I tried to laugh with them. Tried to pretend it was nothing. But the sound that came out of me wasn't laughter. It was something brittle — like glass cracking.

It would have been funny… only if I hadn't told Theo that I hate people like him. If I hadn't called him a manwhore. A playboy.

The words hit me again, heavy, unforgiving. I could almost see them, sharp and jagged, hanging between us. My chest tightened, a sick twist in my stomach.

They were still laughing, but their voices started to fade in the background. The air around me felt thinner, like oxygen was slowly leaking out of the room.

I thought about his expression — that second before I slapped him. How his eyes softened, how he opened his mouth to say something I didn't let him finish.

And I thought about how that softness turned to something else after. Something fractured.

I wanted to disappear into the floor, to rewind time, to take it all back… but I couldn't.

And that thought hurt worse than anything else — knowing that even if they were joking, even if Theo was fine, I had left a scar I couldn't easily erase.

The room felt distant now — Dove scrolling through her phone, Zara talking about something else, laughter bouncing off the walls. Everything normal. Everything painfully normal.

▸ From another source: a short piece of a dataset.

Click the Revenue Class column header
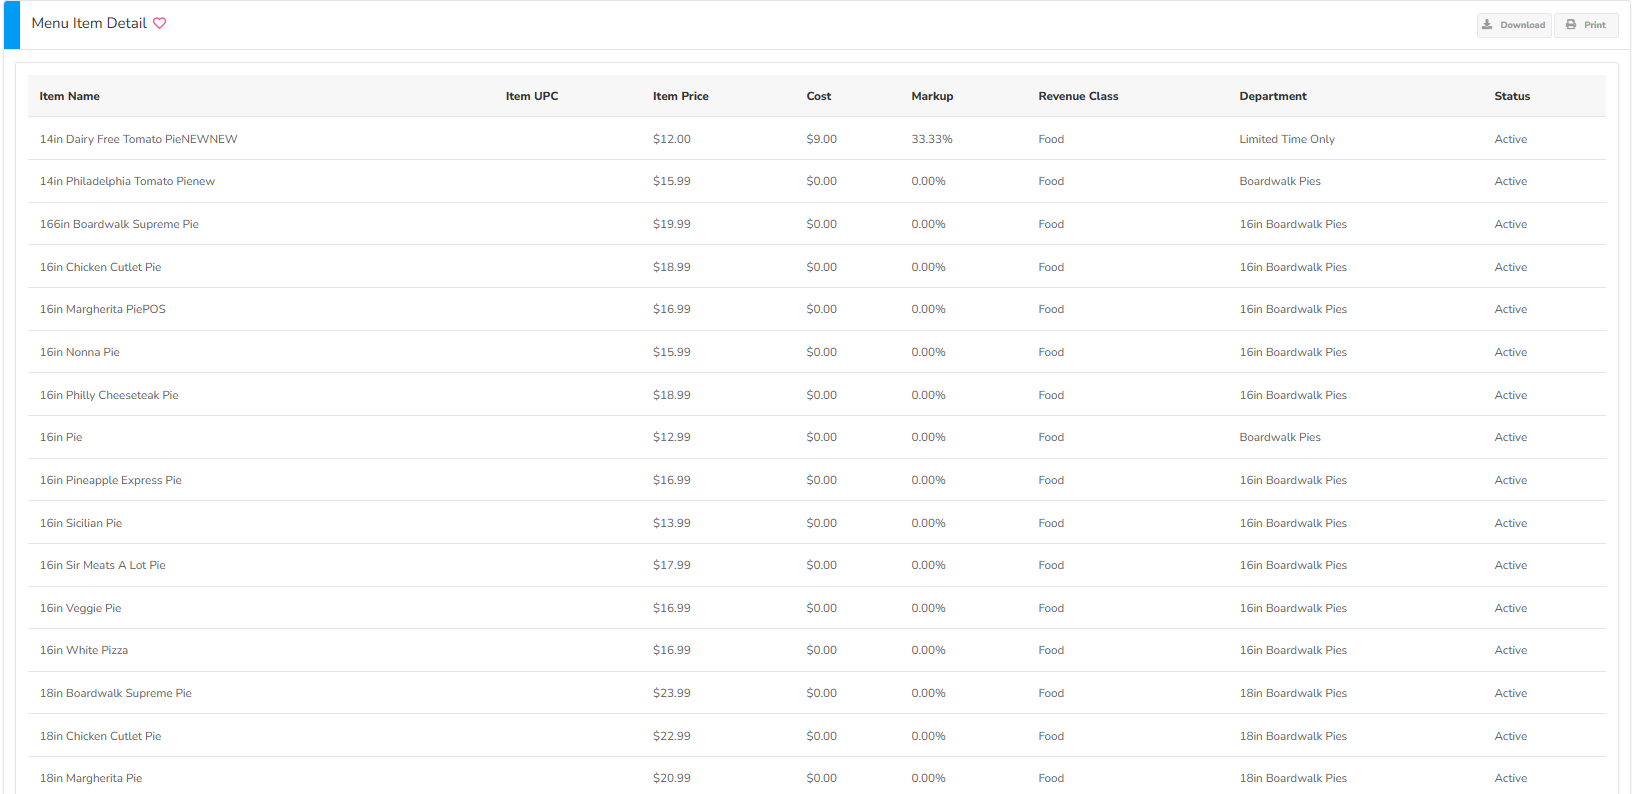This screenshot has height=794, width=1634. (1077, 96)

I stared at my notebook, the half-finished notes blurring in front of me. The letters smudged where my fingers pressed too hard against the paper.

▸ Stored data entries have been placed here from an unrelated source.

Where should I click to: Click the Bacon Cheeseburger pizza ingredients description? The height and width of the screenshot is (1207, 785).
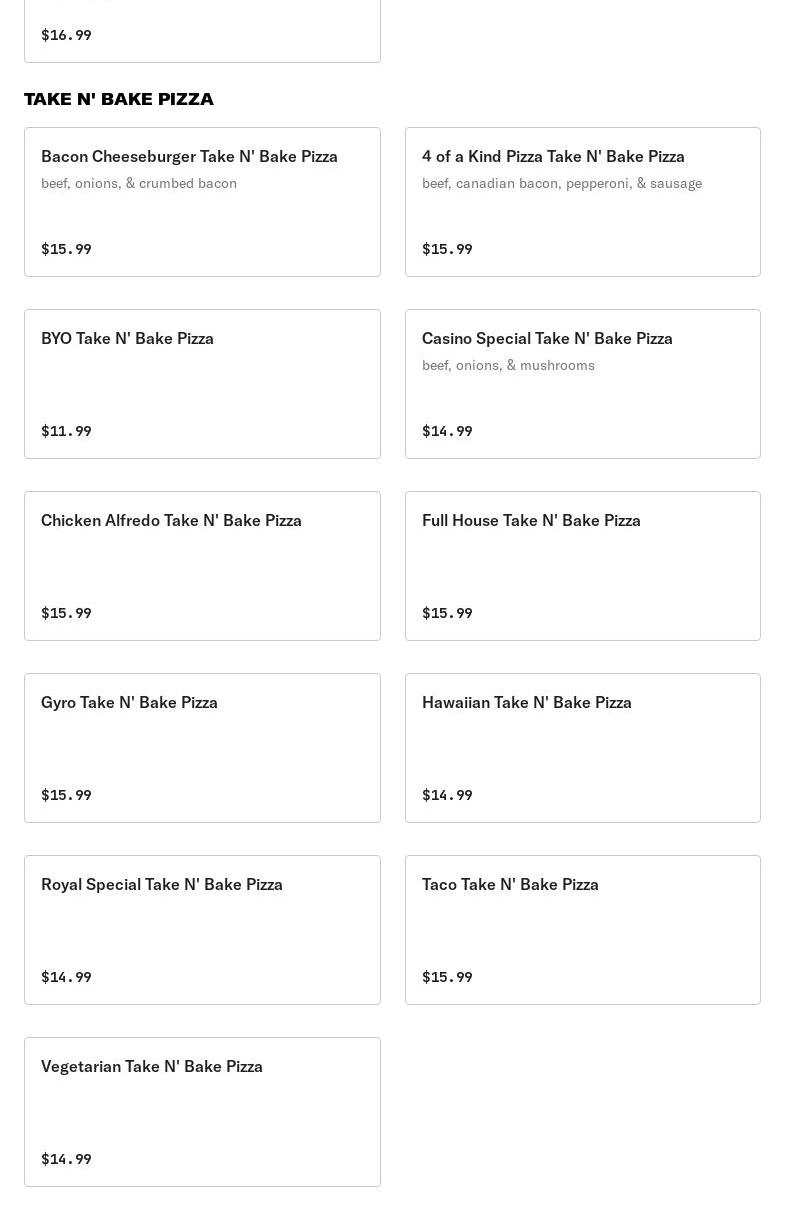click(139, 183)
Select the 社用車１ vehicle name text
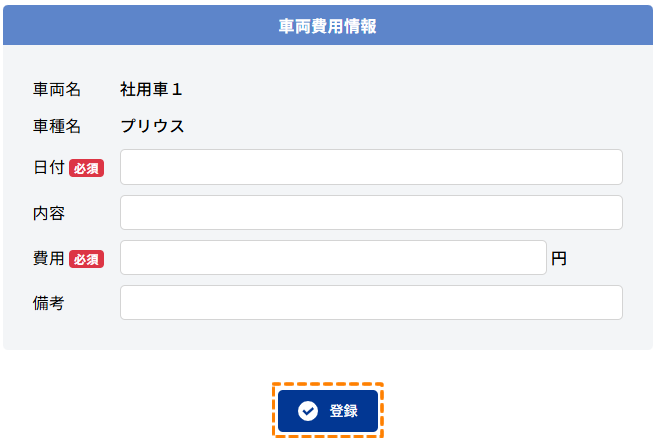 pos(151,89)
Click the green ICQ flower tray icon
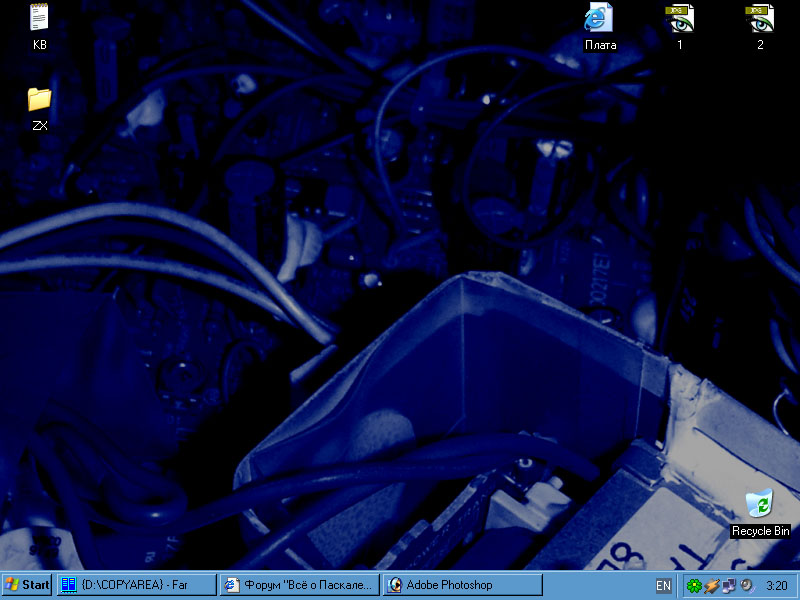 pos(694,585)
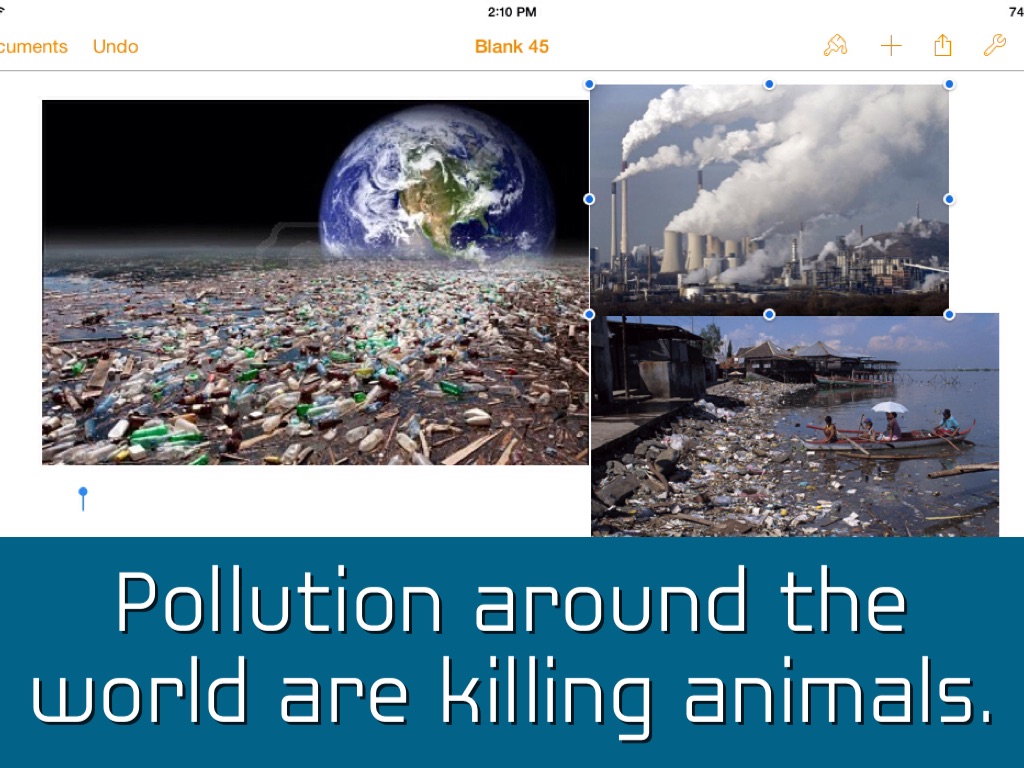Image resolution: width=1024 pixels, height=768 pixels.
Task: Click bottom-middle resize handle of factory image
Action: (769, 314)
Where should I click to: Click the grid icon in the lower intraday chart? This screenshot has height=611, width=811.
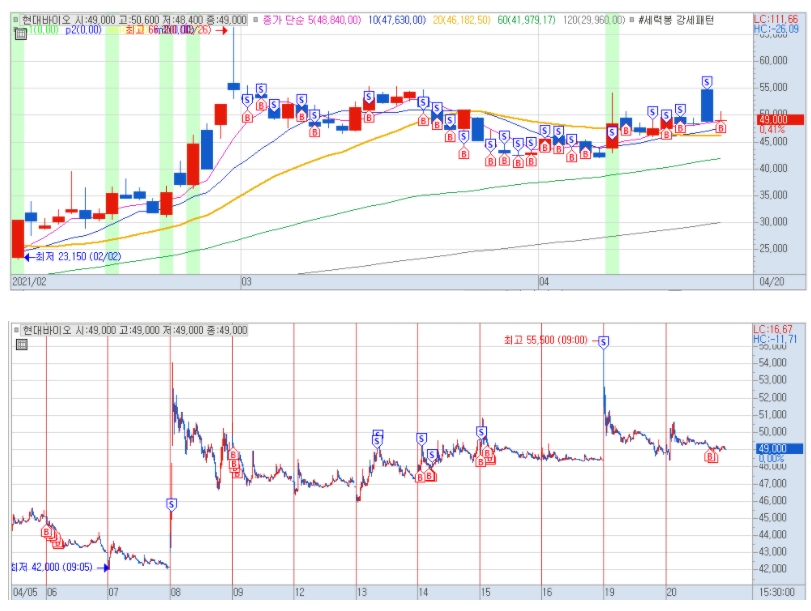click(19, 344)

A part of me wanted to get up and find him. To say something — anything — that could undo what I said. But another part held me back, whispering, You've already done enough damage.

I sighed quietly, tracing meaningless lines across the page, pretending to listen as Dove mentioned something about class assignments.

But my mind was elsewhere.

It was with him.

The way he used to look at me — the playful curve of his lips when he teased, the calm confidence in his tone, the tiny crinkle near his eyes when he smiled.

And now, the way that smile was gone. Because of me.

I hated myself for missing him. For caring when I had no right to.

"Melina?" Zara called again, pulling me back to the present. "You okay?"

I looked up, forcing a small smile. "Yeah. Just tired."

She didn't believe me, I could tell. But for once, she let it slide.

As the conversation shifted away, I let out another breath, one that trembled at the edges. My hand brushed against my cheek — the same one that had hit him — and I felt it again. The sting. The regret.

And somewhere, deep down, I wished he'd slap me back with words, just so I could hate him again. Just so it would hurt less than this feeling.